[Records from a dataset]
###

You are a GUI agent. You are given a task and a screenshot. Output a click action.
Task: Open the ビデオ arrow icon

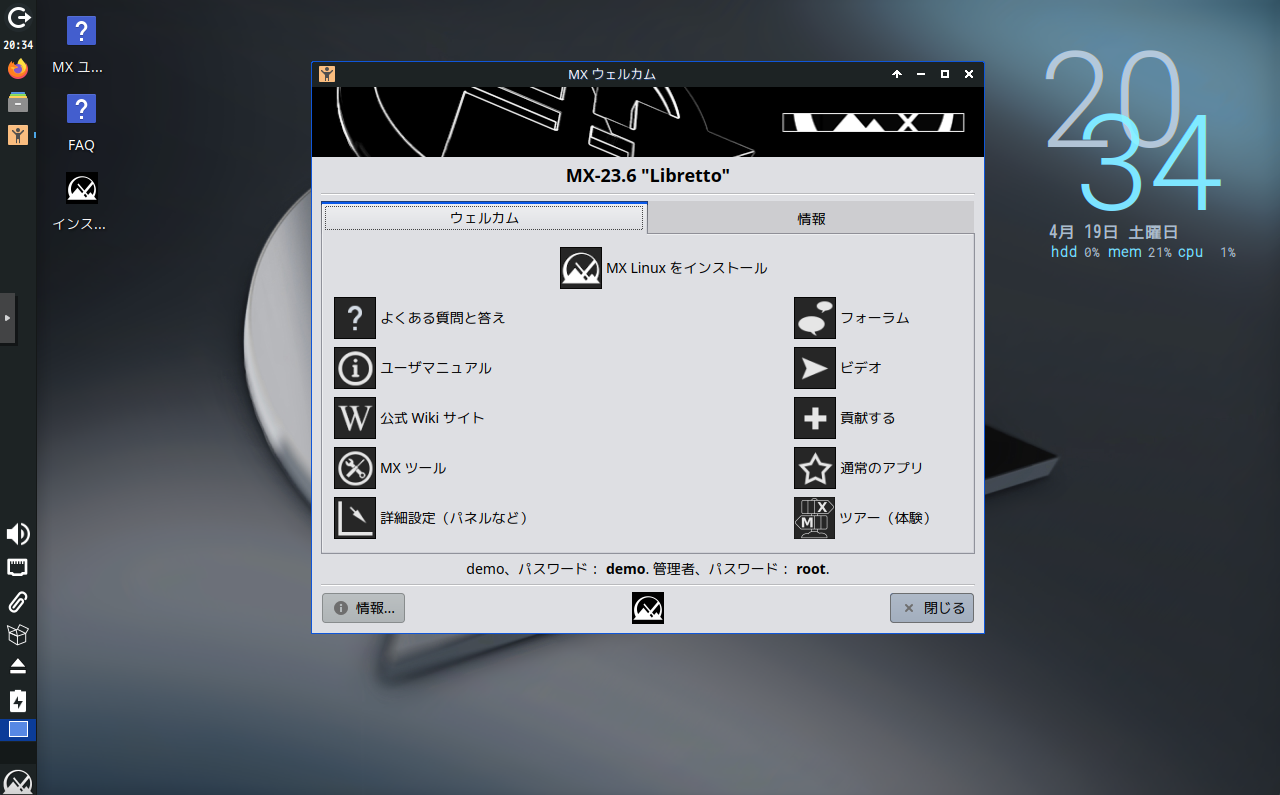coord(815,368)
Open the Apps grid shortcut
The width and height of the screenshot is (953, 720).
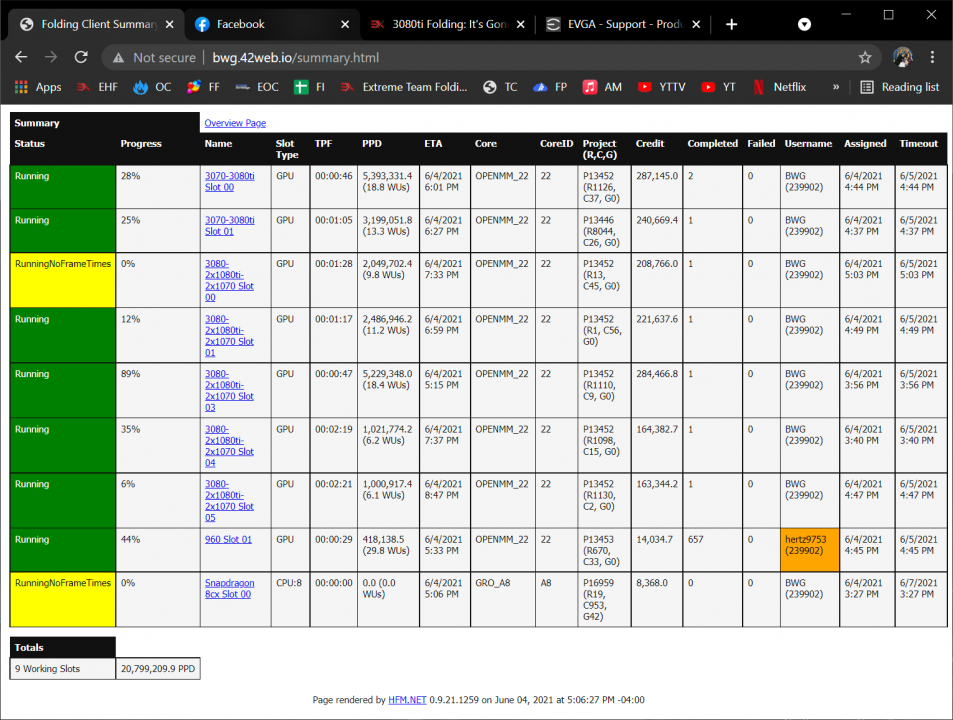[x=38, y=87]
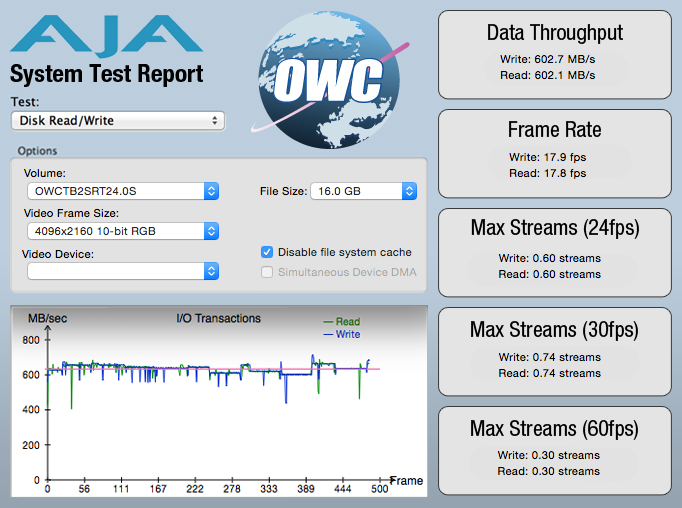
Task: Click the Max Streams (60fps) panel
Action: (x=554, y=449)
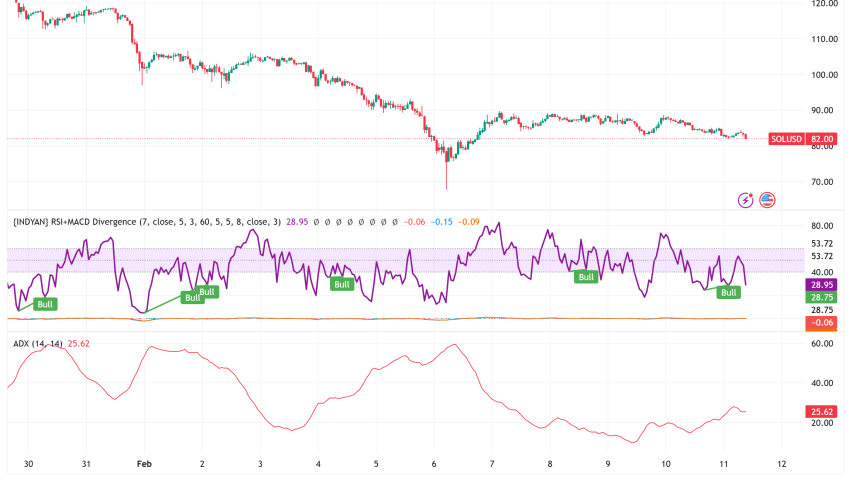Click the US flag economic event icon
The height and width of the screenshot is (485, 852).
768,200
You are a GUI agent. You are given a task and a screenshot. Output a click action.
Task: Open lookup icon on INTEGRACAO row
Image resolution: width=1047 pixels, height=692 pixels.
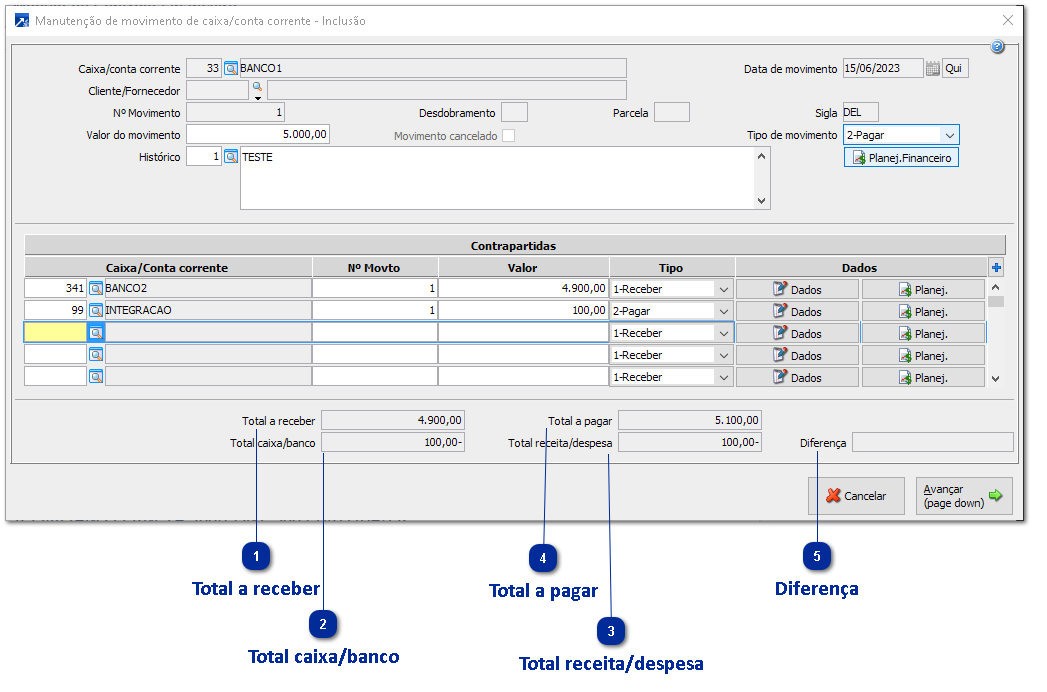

###

Since pictures are not part of the copy, set down only the remaining data exactly.

• _Answer_:
You are a GUI agent. You are given a task and a screenshot. Output a click action.
Task: Open the ビデオ arrow icon

coord(815,368)
Open the Apps grid shortcut
The width and height of the screenshot is (953, 720).
[x=38, y=87]
Task: Click the Max Streams (60fps) panel
Action: (x=554, y=449)
Click the US flag economic event icon
The height and width of the screenshot is (485, 852).
768,200
You are a GUI agent. You are given a task and a screenshot. Output a click action.
Task: Open lookup icon on INTEGRACAO row
Image resolution: width=1047 pixels, height=692 pixels.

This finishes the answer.